== About this exercise ==
Begin with the first line of the entries below and reproduce each line exactly, ending with the line that holds "This screenshot has width=434, height=334.".

-=-=-

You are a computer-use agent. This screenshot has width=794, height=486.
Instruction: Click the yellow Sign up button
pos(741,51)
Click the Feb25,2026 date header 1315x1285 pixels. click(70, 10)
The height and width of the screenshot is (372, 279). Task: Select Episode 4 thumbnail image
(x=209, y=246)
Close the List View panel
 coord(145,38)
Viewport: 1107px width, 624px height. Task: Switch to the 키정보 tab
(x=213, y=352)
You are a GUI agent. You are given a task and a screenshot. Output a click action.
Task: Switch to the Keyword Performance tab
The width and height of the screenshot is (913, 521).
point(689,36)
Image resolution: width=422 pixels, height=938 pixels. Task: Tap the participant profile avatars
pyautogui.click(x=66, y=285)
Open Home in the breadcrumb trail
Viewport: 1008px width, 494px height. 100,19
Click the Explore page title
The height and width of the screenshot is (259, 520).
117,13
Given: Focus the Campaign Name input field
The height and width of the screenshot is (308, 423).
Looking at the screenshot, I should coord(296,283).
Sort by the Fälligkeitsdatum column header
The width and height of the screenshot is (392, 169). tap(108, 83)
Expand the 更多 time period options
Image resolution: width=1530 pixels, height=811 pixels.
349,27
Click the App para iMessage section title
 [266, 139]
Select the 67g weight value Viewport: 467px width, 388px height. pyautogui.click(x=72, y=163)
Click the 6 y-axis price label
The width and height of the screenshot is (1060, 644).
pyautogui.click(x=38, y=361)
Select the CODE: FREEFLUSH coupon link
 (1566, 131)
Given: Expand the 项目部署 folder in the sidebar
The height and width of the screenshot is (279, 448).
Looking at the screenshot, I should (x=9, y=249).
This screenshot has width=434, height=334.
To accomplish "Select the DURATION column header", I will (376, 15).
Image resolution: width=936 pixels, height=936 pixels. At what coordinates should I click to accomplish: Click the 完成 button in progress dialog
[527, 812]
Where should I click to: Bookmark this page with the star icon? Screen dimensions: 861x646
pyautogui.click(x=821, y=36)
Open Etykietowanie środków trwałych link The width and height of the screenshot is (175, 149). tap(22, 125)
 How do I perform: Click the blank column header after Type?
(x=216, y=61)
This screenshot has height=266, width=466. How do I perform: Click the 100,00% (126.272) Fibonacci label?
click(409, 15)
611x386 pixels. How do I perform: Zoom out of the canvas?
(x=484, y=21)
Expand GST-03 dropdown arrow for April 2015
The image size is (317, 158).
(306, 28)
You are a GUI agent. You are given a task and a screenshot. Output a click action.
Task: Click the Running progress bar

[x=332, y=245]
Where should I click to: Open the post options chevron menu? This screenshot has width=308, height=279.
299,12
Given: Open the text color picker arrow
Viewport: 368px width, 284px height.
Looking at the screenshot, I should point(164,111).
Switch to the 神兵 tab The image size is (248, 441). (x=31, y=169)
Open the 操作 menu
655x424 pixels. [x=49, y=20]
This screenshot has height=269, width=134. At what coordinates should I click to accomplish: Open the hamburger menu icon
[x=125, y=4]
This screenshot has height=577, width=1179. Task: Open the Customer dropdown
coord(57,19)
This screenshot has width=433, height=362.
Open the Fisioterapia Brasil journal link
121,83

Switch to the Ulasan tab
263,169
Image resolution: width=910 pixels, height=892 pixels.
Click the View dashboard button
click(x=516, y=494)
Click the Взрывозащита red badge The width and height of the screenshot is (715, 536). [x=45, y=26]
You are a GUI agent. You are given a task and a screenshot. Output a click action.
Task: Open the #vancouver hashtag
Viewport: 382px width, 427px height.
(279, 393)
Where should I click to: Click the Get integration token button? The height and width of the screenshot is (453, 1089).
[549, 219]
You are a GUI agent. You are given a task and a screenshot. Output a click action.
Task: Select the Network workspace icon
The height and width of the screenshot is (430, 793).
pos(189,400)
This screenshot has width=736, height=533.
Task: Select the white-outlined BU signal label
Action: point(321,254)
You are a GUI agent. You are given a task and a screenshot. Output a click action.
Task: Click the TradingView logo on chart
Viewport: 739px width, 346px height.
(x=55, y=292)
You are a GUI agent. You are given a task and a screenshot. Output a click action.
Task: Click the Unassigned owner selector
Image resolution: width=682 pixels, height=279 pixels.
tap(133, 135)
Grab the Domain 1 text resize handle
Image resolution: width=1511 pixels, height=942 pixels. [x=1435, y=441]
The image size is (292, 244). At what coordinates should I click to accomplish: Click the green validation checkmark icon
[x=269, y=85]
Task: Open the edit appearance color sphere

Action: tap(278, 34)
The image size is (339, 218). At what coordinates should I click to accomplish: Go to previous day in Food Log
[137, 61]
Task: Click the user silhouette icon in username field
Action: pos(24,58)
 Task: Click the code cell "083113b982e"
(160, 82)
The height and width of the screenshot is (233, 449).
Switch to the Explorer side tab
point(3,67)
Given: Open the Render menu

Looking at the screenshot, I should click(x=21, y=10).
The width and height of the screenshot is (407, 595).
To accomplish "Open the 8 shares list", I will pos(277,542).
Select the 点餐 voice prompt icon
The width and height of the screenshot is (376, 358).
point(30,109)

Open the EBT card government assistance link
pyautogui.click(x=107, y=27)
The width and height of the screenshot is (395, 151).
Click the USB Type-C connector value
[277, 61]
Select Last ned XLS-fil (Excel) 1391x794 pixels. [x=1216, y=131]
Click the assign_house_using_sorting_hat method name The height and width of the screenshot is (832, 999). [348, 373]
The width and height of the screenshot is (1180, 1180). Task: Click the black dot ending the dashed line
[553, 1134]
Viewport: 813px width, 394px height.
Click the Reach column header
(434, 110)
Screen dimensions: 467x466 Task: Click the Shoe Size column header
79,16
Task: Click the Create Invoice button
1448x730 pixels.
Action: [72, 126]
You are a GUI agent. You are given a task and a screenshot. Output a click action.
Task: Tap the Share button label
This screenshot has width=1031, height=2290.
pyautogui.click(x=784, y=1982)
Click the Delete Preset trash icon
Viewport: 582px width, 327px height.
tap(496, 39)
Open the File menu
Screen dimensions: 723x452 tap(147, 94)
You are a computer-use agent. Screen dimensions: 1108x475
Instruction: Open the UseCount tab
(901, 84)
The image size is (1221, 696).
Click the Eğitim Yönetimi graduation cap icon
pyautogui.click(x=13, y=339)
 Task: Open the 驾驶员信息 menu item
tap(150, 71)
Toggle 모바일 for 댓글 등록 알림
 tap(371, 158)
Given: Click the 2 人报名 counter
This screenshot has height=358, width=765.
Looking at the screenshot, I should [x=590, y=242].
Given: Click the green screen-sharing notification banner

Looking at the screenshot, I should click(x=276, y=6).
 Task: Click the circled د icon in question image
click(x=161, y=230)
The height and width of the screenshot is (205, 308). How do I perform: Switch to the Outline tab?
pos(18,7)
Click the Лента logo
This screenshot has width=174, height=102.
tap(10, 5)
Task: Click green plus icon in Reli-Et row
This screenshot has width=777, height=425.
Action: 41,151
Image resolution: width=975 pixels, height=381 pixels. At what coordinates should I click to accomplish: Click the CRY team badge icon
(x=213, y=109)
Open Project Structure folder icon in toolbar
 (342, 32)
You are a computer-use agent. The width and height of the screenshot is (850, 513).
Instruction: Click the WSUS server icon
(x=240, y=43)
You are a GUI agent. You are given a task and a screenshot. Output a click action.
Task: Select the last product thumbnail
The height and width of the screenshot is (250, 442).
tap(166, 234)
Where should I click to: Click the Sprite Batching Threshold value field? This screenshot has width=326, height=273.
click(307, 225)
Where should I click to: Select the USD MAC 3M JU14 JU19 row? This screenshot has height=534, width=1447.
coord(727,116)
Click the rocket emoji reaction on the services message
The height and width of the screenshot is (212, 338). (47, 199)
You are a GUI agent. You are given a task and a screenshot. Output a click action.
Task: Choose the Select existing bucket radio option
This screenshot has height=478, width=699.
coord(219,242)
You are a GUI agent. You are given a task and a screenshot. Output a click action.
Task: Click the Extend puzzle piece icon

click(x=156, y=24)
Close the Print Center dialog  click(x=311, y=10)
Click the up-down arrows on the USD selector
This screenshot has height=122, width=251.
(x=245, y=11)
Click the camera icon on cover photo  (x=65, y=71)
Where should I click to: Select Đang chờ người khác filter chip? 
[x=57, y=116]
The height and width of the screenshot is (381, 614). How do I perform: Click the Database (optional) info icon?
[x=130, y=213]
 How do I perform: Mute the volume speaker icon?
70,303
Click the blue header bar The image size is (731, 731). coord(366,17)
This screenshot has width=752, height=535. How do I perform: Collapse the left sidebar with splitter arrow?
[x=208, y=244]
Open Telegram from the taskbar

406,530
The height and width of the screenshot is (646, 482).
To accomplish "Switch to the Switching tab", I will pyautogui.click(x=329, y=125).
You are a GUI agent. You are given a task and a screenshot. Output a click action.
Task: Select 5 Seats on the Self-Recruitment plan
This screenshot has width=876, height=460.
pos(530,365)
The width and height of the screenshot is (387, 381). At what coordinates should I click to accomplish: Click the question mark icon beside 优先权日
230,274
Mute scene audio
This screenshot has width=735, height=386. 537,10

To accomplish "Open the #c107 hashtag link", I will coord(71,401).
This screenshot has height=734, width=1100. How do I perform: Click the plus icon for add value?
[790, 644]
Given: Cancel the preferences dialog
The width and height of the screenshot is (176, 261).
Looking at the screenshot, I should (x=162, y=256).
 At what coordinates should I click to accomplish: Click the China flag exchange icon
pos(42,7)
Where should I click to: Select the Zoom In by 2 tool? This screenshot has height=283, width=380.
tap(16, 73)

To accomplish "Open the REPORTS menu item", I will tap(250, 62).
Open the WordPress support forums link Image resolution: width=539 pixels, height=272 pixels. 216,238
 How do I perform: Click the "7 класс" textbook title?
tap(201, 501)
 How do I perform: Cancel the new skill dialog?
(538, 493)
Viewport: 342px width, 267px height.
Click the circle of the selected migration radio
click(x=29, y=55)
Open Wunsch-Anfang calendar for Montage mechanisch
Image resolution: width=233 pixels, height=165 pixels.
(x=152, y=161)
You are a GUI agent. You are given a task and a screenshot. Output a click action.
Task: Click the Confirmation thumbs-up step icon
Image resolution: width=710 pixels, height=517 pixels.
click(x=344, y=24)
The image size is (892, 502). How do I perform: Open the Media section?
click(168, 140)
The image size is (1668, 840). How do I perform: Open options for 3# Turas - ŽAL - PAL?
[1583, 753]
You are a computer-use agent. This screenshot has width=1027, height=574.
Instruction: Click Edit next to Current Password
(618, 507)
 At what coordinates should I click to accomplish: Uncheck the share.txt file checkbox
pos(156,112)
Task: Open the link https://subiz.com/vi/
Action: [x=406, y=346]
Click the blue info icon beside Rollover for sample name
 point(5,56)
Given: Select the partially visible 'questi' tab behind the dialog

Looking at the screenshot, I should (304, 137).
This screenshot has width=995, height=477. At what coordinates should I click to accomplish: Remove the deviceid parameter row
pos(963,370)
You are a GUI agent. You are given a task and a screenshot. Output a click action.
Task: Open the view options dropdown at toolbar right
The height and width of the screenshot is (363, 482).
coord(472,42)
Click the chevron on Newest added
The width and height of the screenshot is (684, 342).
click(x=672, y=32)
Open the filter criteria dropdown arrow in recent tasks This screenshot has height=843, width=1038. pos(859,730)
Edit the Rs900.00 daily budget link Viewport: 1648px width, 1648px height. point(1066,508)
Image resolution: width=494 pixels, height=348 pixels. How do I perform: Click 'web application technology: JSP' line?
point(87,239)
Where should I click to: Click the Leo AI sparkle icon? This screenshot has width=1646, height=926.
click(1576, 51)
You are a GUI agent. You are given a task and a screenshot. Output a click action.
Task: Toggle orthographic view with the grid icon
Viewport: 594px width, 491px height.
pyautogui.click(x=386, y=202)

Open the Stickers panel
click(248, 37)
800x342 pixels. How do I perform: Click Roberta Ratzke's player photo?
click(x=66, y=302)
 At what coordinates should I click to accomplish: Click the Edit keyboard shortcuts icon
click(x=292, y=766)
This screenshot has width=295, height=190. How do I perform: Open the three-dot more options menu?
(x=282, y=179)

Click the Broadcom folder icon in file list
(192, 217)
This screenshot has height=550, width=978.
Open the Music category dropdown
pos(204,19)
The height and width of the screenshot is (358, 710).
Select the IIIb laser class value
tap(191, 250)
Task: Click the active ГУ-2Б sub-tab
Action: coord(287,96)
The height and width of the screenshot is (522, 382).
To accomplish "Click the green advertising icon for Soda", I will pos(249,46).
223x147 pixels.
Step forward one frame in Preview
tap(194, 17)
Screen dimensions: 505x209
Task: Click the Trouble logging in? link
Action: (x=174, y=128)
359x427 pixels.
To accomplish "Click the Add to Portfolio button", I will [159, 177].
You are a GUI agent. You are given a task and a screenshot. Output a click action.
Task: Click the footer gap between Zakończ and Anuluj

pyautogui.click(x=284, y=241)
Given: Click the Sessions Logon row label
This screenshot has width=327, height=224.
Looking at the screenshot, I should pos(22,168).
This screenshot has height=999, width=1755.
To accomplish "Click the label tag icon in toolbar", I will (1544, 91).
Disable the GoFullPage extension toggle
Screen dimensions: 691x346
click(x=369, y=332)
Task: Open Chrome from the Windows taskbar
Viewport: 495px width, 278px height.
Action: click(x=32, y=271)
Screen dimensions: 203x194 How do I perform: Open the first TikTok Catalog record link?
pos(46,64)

-=-=-

== Solution to this problem ==
You are a computer-use agent. This screenshot has width=794, height=486.
Instruction: Click the yellow Sign up button
pos(741,51)
Click the Feb25,2026 date header 1315x1285 pixels. click(70, 10)
The height and width of the screenshot is (372, 279). Task: Select Episode 4 thumbnail image
(x=209, y=246)
Close the List View panel
 coord(145,38)
Viewport: 1107px width, 624px height. Task: Switch to the 키정보 tab
(x=213, y=352)
You are a GUI agent. You are given a task and a screenshot. Output a click action.
Task: Switch to the Keyword Performance tab
The width and height of the screenshot is (913, 521).
point(689,36)
Image resolution: width=422 pixels, height=938 pixels. Task: Tap the participant profile avatars
pyautogui.click(x=66, y=285)
Open Home in the breadcrumb trail
Viewport: 1008px width, 494px height. 100,19
Click the Explore page title
The height and width of the screenshot is (259, 520).
117,13
Given: Focus the Campaign Name input field
The height and width of the screenshot is (308, 423).
Looking at the screenshot, I should coord(296,283).
Sort by the Fälligkeitsdatum column header
The width and height of the screenshot is (392, 169). tap(108, 83)
Expand the 更多 time period options
Image resolution: width=1530 pixels, height=811 pixels.
349,27
Click the App para iMessage section title
 [266, 139]
Select the 67g weight value Viewport: 467px width, 388px height. pyautogui.click(x=72, y=163)
Click the 6 y-axis price label
The width and height of the screenshot is (1060, 644).
pyautogui.click(x=38, y=361)
Select the CODE: FREEFLUSH coupon link
 (1566, 131)
Given: Expand the 项目部署 folder in the sidebar
The height and width of the screenshot is (279, 448).
Looking at the screenshot, I should (x=9, y=249).
This screenshot has width=434, height=334.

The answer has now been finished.